[Source data]
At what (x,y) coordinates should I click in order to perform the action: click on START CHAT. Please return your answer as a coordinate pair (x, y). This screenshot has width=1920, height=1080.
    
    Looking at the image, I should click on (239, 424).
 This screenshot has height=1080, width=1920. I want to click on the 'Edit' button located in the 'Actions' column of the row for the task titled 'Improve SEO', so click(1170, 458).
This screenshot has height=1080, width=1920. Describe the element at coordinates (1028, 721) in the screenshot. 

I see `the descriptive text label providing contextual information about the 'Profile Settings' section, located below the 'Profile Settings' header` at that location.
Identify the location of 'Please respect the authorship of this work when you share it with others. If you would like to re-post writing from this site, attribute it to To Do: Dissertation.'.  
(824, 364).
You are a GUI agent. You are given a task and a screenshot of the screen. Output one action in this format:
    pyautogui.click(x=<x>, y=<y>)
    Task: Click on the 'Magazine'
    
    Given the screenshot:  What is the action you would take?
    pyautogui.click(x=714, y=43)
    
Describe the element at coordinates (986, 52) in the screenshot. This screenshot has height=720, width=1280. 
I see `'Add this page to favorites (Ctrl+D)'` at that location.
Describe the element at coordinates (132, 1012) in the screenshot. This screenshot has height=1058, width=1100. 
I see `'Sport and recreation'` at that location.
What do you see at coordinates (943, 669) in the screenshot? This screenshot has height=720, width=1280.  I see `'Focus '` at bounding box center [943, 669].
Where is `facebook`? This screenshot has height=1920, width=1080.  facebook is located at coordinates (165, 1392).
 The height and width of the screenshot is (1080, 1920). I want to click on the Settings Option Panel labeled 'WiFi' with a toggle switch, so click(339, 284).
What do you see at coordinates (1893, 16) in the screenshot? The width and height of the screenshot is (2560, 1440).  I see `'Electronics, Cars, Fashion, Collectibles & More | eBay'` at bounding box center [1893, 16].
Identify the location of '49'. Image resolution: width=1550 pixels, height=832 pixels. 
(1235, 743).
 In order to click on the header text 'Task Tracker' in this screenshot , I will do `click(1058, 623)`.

### Problem
How many lines of the records contain the string "header"? Give only the number.

### Result for this exercise
2